Tuttavia tali sigle, pur rappresentando l’associazionismo, non hanno capacità e facoltà di intervenire ai tavoli istituzionali, per la negoziazione e definizione dei contratti di lavoro collettivi del personale militare.

Allo stato attuale, e fino a quando non sarà sancita dal Parlamento la legge alla predetta sentenza, a fare l’interesse delle categorie dei dipendenti delle Forze Armate, ed a rappresentarli in maniera istituzionale, è l’istituto giuridico interno della Rappresentanza delle Forze Armate Italiane, previsto dalla legge 11 luglio 1978 n. 382, il cui scopo, grazie a COBAR, COIR e COCER è stato sempre quello di tutelare il personale militare.

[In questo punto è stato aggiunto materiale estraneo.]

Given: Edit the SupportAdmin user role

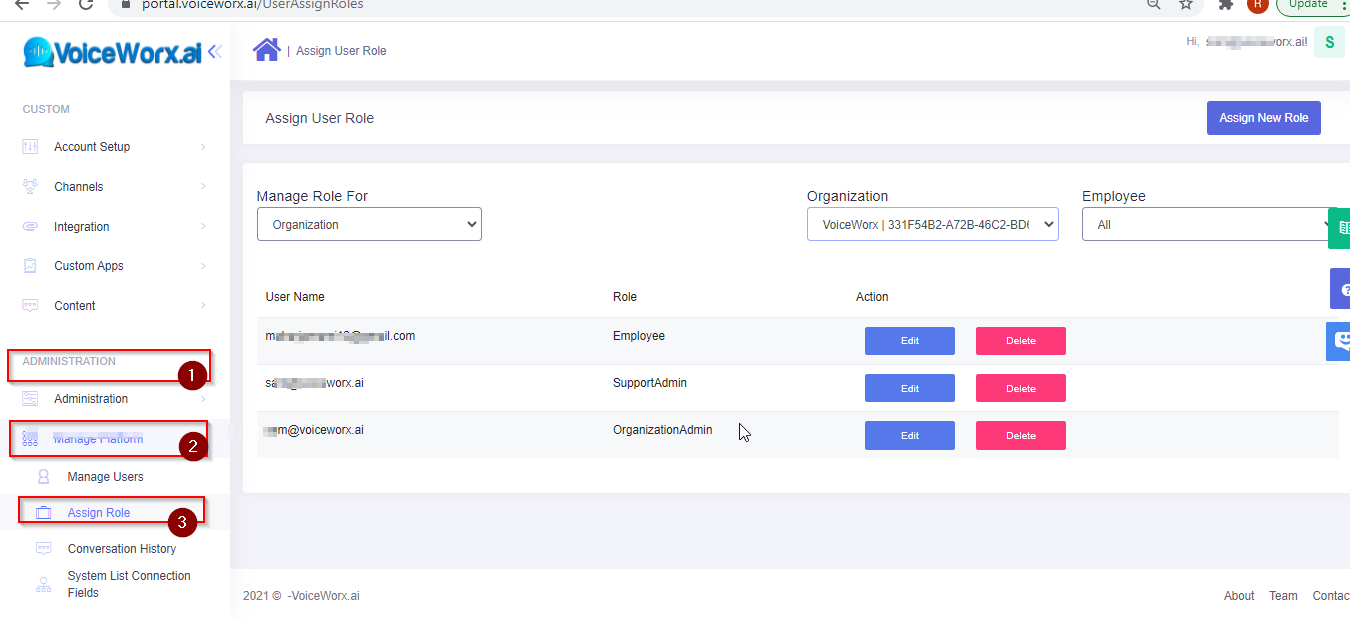Looking at the screenshot, I should 909,388.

Esaminati i seguenti punti, verrebbe naturale chiedersi a supporto di cosa vengano raccolte le quote dei tesseramenti.

In una sorta di post (perché diversamente non si può definire) apparso sul sito mondosindacalemilitare.com che lo si ricorda “non costituisce testata giornalistica, non ha comunque carattere periodico ed è aggiornato secondo la disponibilità del materiale editoriale prodotto da altri, ergo MSM non può essere considerato in alcun modo un prodotto editoriale ai sensi della Legge 62 del 07 marzo 2001”, sono state elencate le attuali sigle sindacali regolarmente registrate e le rispettive quote di tesseramento che variano da un minimo di 5 euro a un massimo di 45 euro annui.

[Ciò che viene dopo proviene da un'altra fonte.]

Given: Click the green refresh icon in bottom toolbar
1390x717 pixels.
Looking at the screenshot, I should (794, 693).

Tali somme garantiscono tutela del personale e fondi di risoluzione per problematiche istituzionali?

Come specificato nei paragrafi precedenti, di fatto, e secondo la norma, no.

Queste associazioni non hanno il potere né la capacità di azione se non supportati dai rappresentanti di categoria che, se pur muovendosi in maniera instancabile per i propri colleghi, continuano ad agire in maniera non retributiva.

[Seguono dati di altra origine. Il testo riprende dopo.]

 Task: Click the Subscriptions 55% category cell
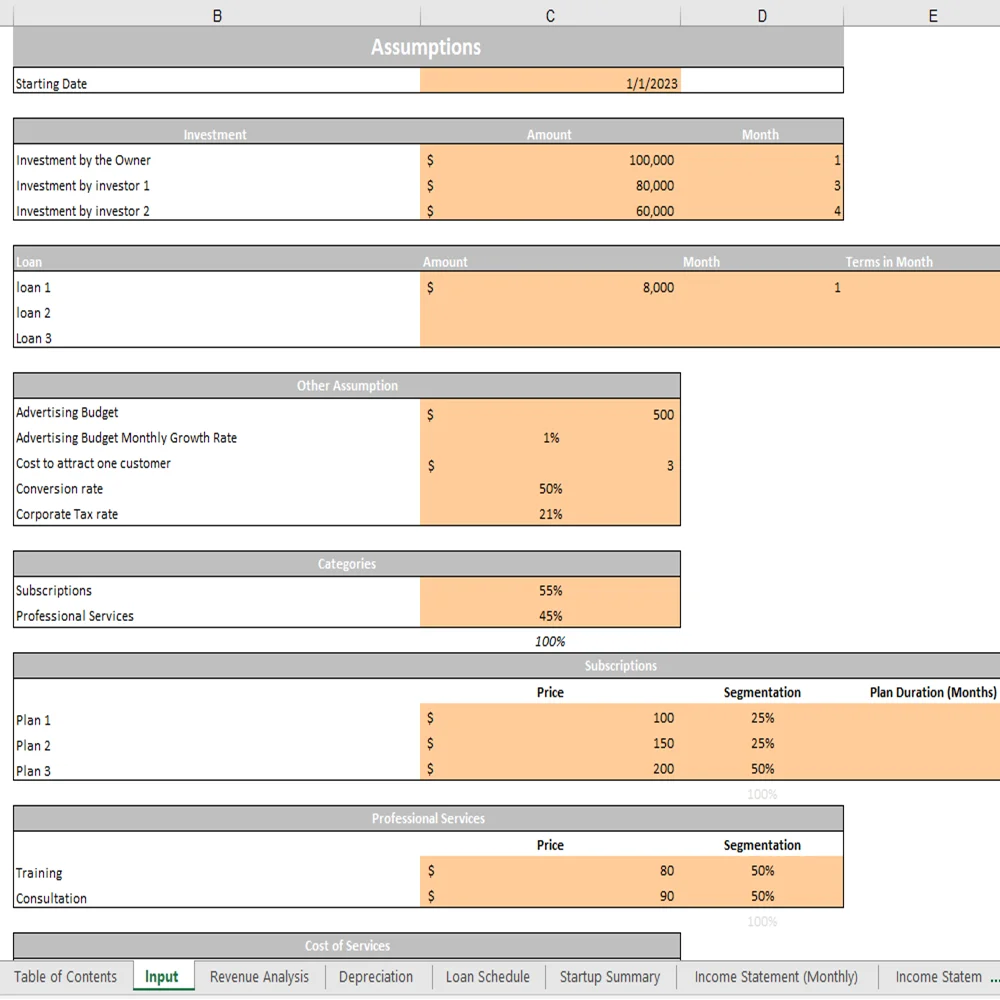[x=550, y=590]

La costituzione dei sindacati rappresenterà sì il futuro ma allo stato attuale appare poco chiaro e poco etico un tesseramento che non possa fornire soluzioni e servizi se non quelli di una comune associazione tra pari.

Le attuali associazioni che millantano di potersi avvallare l’appellativo di sindacati dimenticano i riferimenti normativi ed i tempi legislativi che ne costituiranno la nascita dal punto di vista legale.

I suddetti “sindacati” che si ripropongono di tutelare il personale militare, di fatto inficiano già sulla busta paga degli aderenti all’associazione senza però poter garantire loro un servizio a 360°.

Se uno dei maggiori problemi che i rappresentanti di categoria stanno affrontando – in silenzio e nell’ombra –  è quello del rinnovo contrattuale, al fine di garantire decorosi aumenti stipendiali, è etico incidere con una quota annua per l’iscrizione ad un’associazione che non ha nessun margine di manovra se non un mero scambio di idee e attività ludico ricreative?

Molto più decorosa è la posizione di quelle sigle che se pur cominciando a costituirsi hanno deliberatamente deciso di non dichiararsi e non “rendere disponibile” su pubbliche piattaforme il costo di un tesseramento che allo stato attuale risulterebbe cozzare con i principi etici di un sindacato che dovrebbe tutelare i lavoratori ed i loro guadagni.

In attesa che la legge faccia il suo corso e rimettendosi alla dura fatica dei rappresentanti di categoria, ci sono sigle sindacali che cominciano a muoversi gratuitamente e sono punto di riferimento per i colleghi.